Techopia Year in Review: Invest Ottawa’s new CEO sets the plan forward

Michael Tremblay is the president and CEO of Invest Ottawa.

The Invest Ottawa ending the year is not the same Invest Ottawa that began 2017. Fresh leadership, a fully-operational innovation centre and a new plan forward have transformed the regional economic development agency going in to 2018.

Invest Ottawa began the year by filling the president and CEO role that had long been left vacant by the outgoing Bruce Lazenby. In January it was announced that Michael Tremblay, the former Microsoft Canada executive, would take the reins.
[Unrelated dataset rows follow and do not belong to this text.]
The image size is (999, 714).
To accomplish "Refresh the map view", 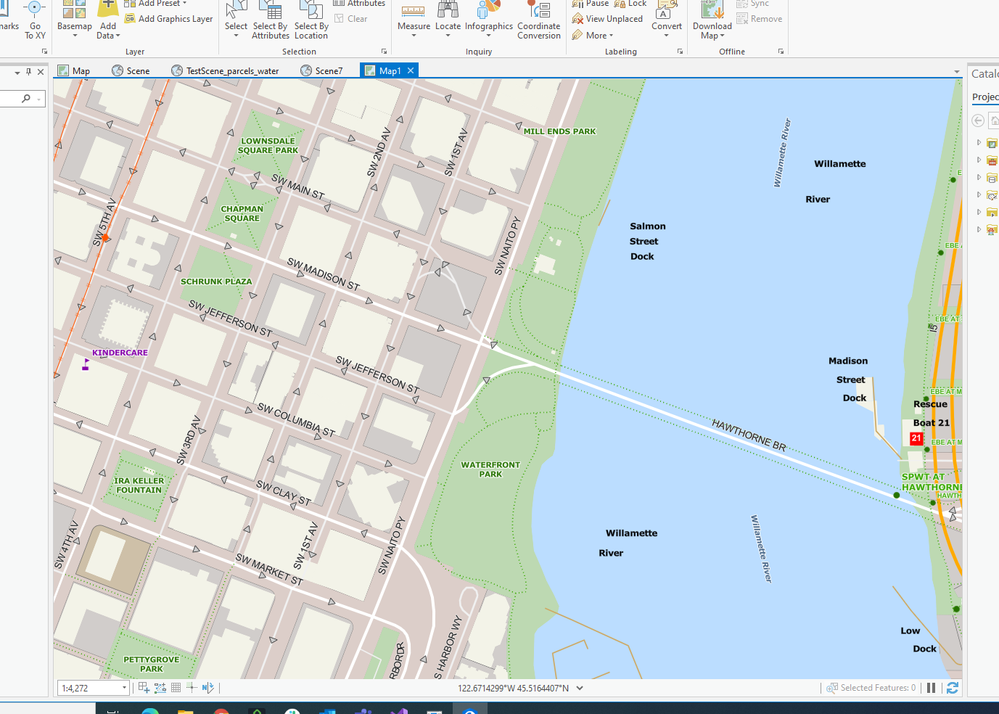I will click(952, 688).
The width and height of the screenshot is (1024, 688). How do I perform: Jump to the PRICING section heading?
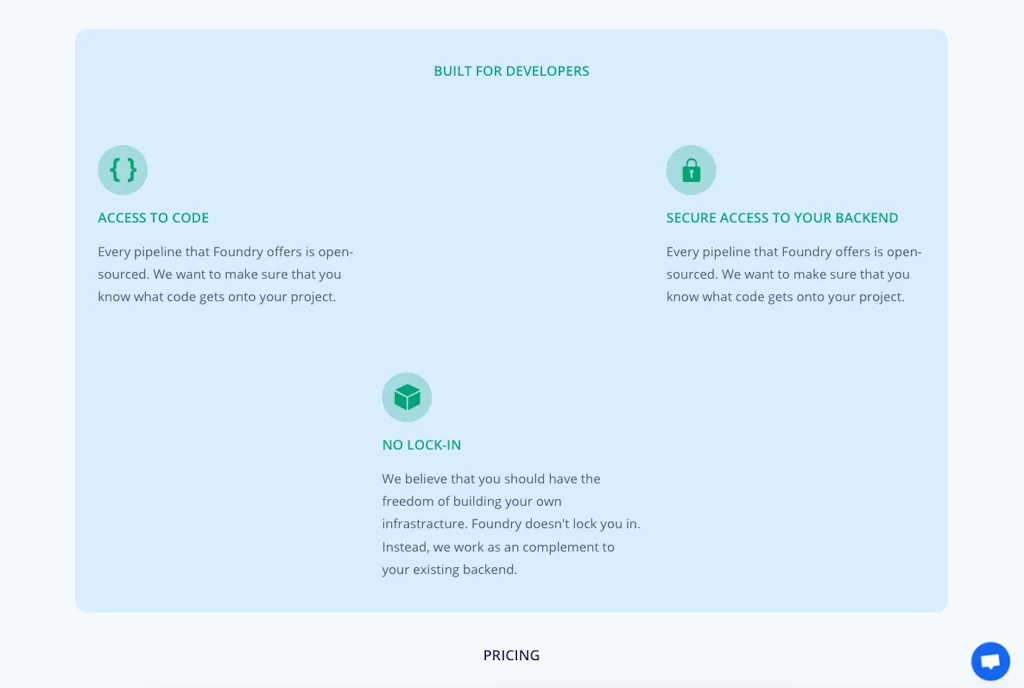pos(511,656)
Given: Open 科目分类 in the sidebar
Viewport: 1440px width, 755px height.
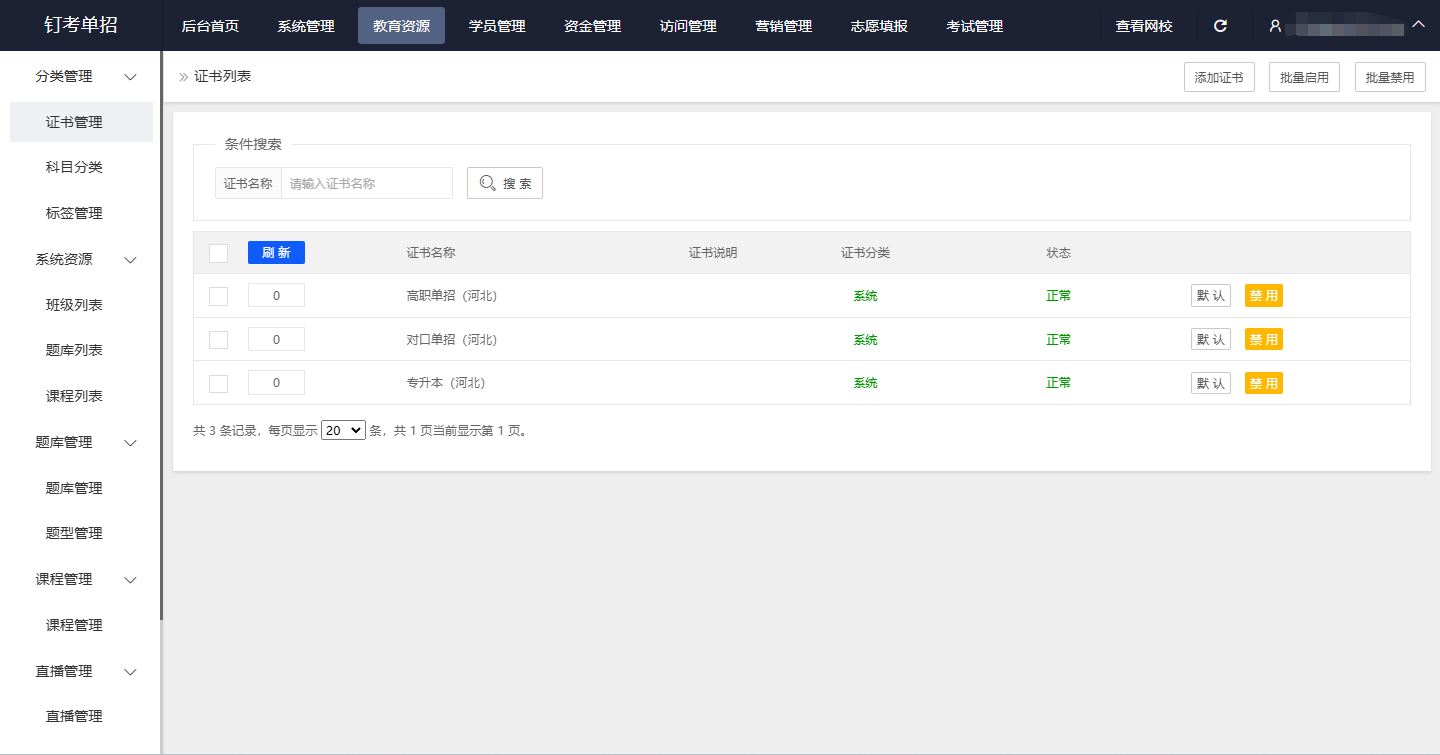Looking at the screenshot, I should pyautogui.click(x=74, y=168).
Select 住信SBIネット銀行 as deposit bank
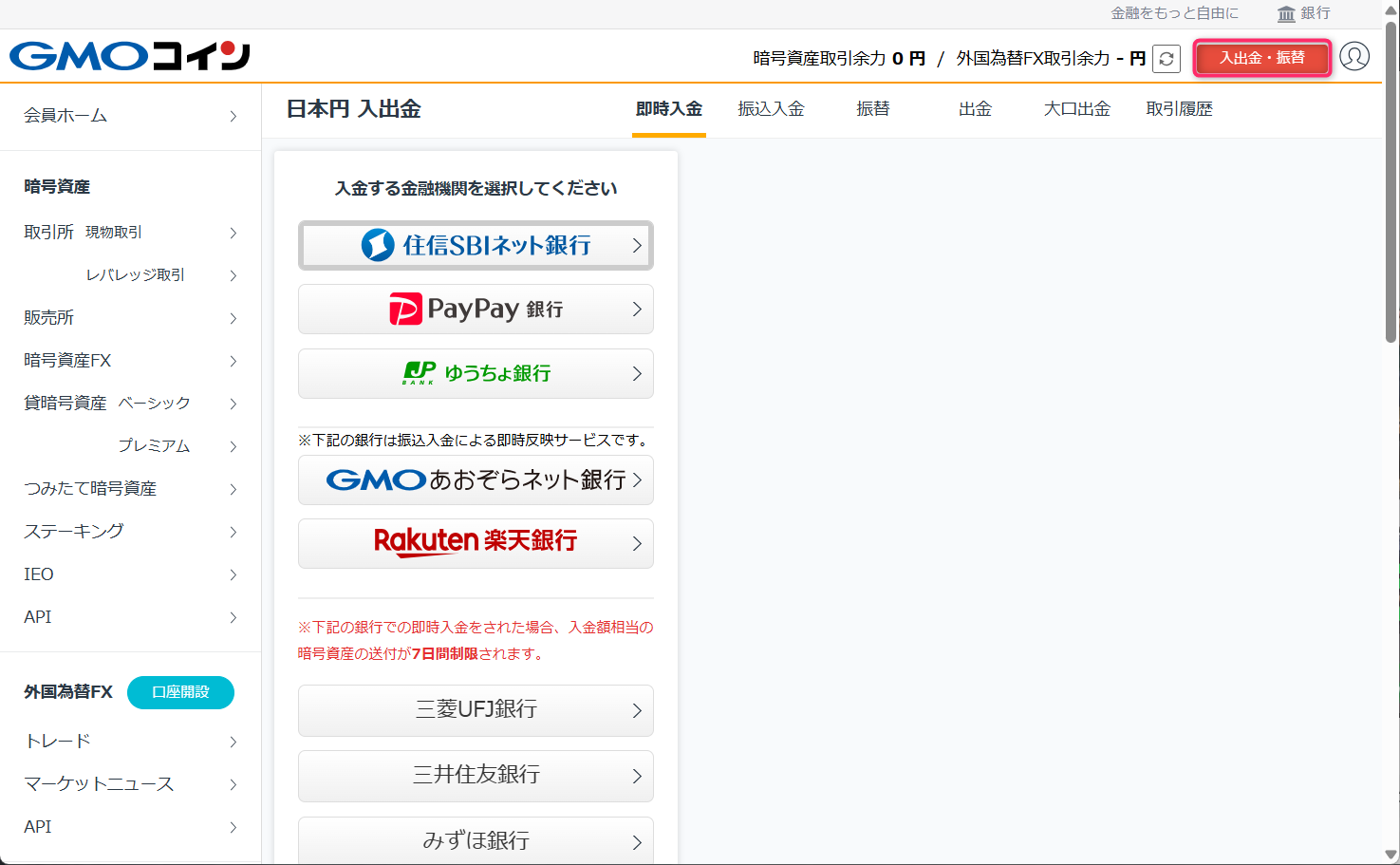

The choice in leadership reflected a new era for the organization that has both focused on empowering startups and been one itself. Tremblay told OBJ at the time that his experience, honed with multinationals and largely focused on working with public sector clients, would suit Invest Ottawa, which he called a “mature organization.”

Over the course of 2017, the organization would continue to mature as Tremblay’s Invest Ottawa slowly took shape.


While the innovation centre at Bayview Yards was soft launched towards the end of 2016, the large heritage structure at 7 Bayview Rd. put the final shine on its facilities this past year.

Aside from a new sign and some cool graffiti, one of the more anticipated launches was MadeMill, a $5-million makerspace with high tech gear such as 3D printers and hydraulic cutters for mockups and prototyping.

Carleton University industrial design student Will Fletcher, an employee at MadeMill, shows off one of the facility's new 3D printers. (File photo by Mark Holleron).

Bayview Yards’ incubator space, where some four dozen startups make their home, received its own branding as the “Incite Incubator.” Just don’t try to bring in any Nerf guns. They hate that.

Invest Ottawa and Bayview Yards also received an injection of $1.3 million in funding from sponsors including Royal Bank of Canada, Algonquin College and BDO.

In March the organization launched its Work in Ottawa campaign to attract international talent, especially from the United States, to head north. Many of the campaign’s pitches revolved around Ottawa’s cultural offerings.

The city’s livability would play a large role in the region’s bid to host Amazon’s second headquarters. Invest Ottawa was one of the key drivers behind the local campaign that sent cities all over North America into a frenzy, with local efforts resulting in a single bid book highlighting the best tech and lifestyle features of Ottawa-Gatineau.

Shifts in the company also meant changes to the staff. Managing director of innovation Jon Milne left early on in the year to take on a new role with Klipfolio, and Invest Ottawa says four staff were let go late this year to position the firm for a “strong year in 2018.”

The future of Invest Ottawa

Tremblay unveiled a rough sketch of his strategic plan for the future of Invest Ottawa in a speech to the West Ottawa Board of Trade in late November.

The plan seeks to capitalize on what Tremblay calls the “Fourth Industrial Revolution,” one that focuses broadly on the intersection of physical, digital and biological technologies. While he didn’t suggest the city should focus on any particular sector – he says Ottawa’s wide tech base is one of its strengths – Tremblay did urge the wider community to better utilize our limited resources and leave “bad ideas” behind.

Other elements outlined in Tremblay’s strategic plan included connecting startups focused on R&D with post-secondary institutions and large firms that can support their work, doing more to encourage local firms to sell to various levels of government and physically expanding Bayview Yards.

Whatever waters Invest Ottawa finds itself in next year, the organization appears confident with its captain, its crew, its ship and its direction going into 2018.